Here are the three things that you shouldn’t never do to a teenager, courtesy of Awkwardmom.
Be constantly unavailable
Of course, nowadays the parent have less and less time to spend with their children but even the stay-at-home parents can be guilty of being either emotionally unavailable or just plain distracted. The experts agree that the teenagers actually might like the lack of attention, this behavior can lead to depression and detachment.
It is really challenging to get teenagers to talk and open up about their love lives, their problems with friends and school but it is not impossible. Aha Parenting advices that a no-pressure technique works best. Here is what they advise: “Find ways to be in proximity where you’re both potentially available, without it seeming like a demand. This may seem obvious, but stating your availability invites contact that might not otherwise occur: “I’ll be in the study working if you want me” or “I have to run to the grocery store, but don’t hesitate to call my cell phone if you need me.”
Dismiss their ambitions
Teenagers have dreams and aspirations in life too, and whether they’re big or small, their parents should not dismiss their ambitions. In fact, it is rather the opposite, they should help them achieve their goals.

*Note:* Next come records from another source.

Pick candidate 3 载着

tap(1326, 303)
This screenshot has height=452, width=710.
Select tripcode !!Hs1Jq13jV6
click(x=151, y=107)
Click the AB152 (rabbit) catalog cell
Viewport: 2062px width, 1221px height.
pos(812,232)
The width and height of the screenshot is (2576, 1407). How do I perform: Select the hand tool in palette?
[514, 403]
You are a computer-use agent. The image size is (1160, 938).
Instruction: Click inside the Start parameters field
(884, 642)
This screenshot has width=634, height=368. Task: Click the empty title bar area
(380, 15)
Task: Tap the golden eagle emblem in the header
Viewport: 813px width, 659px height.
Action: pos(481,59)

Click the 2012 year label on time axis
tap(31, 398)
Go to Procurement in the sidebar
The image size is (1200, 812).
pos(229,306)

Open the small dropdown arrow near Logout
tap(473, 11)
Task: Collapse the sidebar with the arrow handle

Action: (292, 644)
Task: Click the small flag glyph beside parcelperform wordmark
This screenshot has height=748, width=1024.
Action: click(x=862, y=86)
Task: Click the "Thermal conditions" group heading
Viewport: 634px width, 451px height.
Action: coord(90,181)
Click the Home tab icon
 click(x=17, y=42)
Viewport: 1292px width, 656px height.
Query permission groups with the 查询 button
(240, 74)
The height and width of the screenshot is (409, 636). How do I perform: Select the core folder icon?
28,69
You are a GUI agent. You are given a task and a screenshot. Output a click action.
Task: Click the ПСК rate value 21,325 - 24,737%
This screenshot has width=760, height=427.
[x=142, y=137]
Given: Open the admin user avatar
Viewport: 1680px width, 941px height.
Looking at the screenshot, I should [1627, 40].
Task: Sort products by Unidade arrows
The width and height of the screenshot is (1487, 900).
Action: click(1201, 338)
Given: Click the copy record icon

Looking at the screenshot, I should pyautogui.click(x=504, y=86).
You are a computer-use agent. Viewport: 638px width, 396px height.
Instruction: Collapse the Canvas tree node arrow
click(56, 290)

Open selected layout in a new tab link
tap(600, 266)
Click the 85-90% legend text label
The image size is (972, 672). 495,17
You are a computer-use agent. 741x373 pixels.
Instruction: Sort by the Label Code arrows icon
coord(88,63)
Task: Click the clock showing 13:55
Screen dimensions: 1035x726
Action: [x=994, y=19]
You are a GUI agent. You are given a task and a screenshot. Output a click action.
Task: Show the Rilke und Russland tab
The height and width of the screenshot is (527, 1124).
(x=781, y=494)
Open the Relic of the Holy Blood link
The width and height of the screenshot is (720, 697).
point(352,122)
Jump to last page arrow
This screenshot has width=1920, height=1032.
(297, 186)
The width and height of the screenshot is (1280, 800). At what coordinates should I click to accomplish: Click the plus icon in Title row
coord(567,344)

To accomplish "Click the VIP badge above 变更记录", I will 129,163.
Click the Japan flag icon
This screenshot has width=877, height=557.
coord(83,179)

But, what if your child wants to be a photographer and he or she is actually really talented for science? Even the physics teacher thinks that they actually could get a college scholarship to a distinguished university.
One of the things that many parents do is push their children into their career decisions.
If you find yourself in a situation like this, you should follow the advice of Robert Hellman, a Manhattan career consultant, and teacher at NYU. He disclosed for the The New York Times that the key to assisting your child is to get them to recall the top seven situations in their lives that were most impactful for them.
Then, ask your teen these questions: “What is it that you enjoyed about this? What do you feel you did best? Why did you do it? What was your relationship in those activities with other people?”
As simple as it seems, this exercise will manage to build trust and communication between the parents and the child. Also, it will help them in making the important life decisions.
Experts say that constantly criticize the teenagers will actually make things worse. An Austin- psychologist, Carl Pickhardt, PhD., admits that even though it is tempting to criticize them whenever they are not behaving, actually, the parents should recognize the opposition as a natural form of development.
Even though the parents should correct their children when they wrong it doesn’t mean that they are allowed to use disparaging language towards them. In an article in Psychology Today, Pickhardt states that it is a parent’s role to “not attack character, but decisions.”
Let’s say if your child is “messy” – you could say something like this, “We know that you dislike doing chores more now that you are older, but we still need to have them done.”
This would definitely improve the parent-child relationship even though it might not garner immediate results.